Secondly, the function f() seems to represent the rule used to define the state (although that isn’t explicitly stated) but for the initial iteration the input state f(cij^0) is not well defined. Is f(cij^0) defined as the ‘input value’ of the cell? This would make sense but isn’t clear.

In fact, the function f(C_i,j^t+1) may be redundant: in all cases you can replace with C_i,j^t+1, since you present simple rules in Eq (1,2,3) which define this C^t+1 in terms of C^t.

L170-71: What does it mean that “This range of values [0-99] have been chosen taking into account the statistical number of ones on each sample given the ruleset.”

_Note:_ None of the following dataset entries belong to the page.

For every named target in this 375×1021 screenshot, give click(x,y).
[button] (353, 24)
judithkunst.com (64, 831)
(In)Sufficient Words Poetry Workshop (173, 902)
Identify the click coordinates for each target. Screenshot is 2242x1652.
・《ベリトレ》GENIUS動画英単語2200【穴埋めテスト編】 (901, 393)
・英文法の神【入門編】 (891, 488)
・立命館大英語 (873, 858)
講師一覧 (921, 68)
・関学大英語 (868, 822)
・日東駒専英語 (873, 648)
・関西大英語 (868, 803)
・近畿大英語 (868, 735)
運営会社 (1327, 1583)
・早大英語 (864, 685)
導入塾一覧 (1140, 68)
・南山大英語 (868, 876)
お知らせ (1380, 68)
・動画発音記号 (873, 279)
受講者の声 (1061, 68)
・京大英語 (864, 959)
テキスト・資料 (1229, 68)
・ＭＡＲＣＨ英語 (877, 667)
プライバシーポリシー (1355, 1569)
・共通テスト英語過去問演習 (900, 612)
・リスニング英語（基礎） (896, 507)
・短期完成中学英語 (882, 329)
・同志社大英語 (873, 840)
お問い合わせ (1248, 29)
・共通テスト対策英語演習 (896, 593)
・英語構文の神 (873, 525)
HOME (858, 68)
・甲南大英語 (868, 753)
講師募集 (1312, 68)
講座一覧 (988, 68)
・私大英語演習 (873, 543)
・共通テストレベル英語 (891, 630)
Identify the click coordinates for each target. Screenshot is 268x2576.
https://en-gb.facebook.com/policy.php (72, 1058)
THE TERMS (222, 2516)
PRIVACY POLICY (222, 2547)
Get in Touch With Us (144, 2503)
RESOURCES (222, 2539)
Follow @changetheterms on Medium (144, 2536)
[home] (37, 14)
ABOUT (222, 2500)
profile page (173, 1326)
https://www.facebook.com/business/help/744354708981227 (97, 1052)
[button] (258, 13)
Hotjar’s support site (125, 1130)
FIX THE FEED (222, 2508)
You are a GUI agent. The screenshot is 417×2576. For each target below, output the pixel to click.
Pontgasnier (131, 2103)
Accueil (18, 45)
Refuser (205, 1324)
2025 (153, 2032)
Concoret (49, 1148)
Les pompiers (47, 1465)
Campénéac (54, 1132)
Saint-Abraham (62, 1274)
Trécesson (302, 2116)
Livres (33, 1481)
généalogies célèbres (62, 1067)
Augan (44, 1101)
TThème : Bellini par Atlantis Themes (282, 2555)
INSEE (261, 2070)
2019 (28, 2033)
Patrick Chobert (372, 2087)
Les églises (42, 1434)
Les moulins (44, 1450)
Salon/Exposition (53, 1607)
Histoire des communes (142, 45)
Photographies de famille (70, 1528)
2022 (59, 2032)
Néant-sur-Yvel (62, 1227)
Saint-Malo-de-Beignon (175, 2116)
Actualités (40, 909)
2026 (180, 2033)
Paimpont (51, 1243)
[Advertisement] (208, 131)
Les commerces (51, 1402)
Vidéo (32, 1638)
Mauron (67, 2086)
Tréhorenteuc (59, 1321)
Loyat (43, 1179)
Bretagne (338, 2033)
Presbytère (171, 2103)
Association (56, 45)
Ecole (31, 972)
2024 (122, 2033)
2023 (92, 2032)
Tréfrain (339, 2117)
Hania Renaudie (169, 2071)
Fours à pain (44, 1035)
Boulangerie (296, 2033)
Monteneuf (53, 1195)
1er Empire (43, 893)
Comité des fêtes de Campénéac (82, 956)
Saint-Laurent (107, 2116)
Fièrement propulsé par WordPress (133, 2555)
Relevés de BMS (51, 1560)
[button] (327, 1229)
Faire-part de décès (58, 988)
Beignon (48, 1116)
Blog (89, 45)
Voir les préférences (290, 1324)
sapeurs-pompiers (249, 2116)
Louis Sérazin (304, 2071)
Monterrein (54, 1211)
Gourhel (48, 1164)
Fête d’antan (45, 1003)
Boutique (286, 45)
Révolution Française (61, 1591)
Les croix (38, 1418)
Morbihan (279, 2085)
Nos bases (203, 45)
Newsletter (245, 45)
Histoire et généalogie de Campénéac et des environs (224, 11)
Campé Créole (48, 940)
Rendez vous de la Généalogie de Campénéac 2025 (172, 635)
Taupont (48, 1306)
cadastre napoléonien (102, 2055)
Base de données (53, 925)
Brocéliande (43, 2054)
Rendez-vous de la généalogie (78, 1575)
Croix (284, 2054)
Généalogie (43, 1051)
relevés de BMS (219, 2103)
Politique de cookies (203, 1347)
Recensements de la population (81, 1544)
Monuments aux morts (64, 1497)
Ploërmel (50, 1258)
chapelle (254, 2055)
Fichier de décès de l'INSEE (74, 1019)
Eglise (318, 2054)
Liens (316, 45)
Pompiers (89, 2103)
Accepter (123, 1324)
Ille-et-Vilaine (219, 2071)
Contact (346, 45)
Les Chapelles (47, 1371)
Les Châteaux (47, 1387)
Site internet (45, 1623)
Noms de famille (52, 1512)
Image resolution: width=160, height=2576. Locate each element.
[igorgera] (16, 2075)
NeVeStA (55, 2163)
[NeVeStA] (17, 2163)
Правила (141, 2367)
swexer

Eq (1): If two neighbouring calorimeter cells happen to share the same value, this would seem to indicate that both cells iterates to a state=0 at t=1. It would also imply that it is not possible for any adjacent cells to have state=1 at t=1. Is this really the designed behaviour? I suspect not - probably the ‘>’ should be ‘>=’ in Eq. (1) - this is suggested by the fact that figure 1 (top right) does show some adjacent cells with state=1 at t=1. Secondly, the prevalence of such occurrences will depend on the range within the random values are sampled, so a 0->99 range is not a realistic representation of a 0->4096 range as in the real LHCb calorimeter. Why not use this realistic scheme? Perhaps I misunderstand the method, in which case it would be useful for this to be more clearly described.

L177-: It’s not clear what samples are used for testing and training the neural network. This information should be added to the document. A scheme with random number generation is mentioned, but so is LHCb simulation data. Presumably the target sample is produced by passing the ‘raw’ data of calorimeter cell values through the CA. This process isn’t so clear at the moment (i.e. that the NN is being trained to emulate the CA).

Figure 1: What does ‘input’ and ‘output’ refer to here? By context I guess that the input is the map of calorimeter call ‘values’ (0-99, or 0-4096?) from either random generation (top) or LHCb simulation (bottom). Is the output from the CA or from the NN here? A useful comparison would be between the CA itself, and the NN defined to emulate it.

It would be useful to have a definition of the ‘accuracy’ of the neural network.

Section 3.3: Clustering

I don’t follow why there are 2004 states in this case. The text justifies this through the total number of calorimeter cells, and the fact that at most ¼ of these can be local maxima simultaneously. In a CA the state is a local property of the cell. Why should the number of possible states here depend on the global properties of the problem?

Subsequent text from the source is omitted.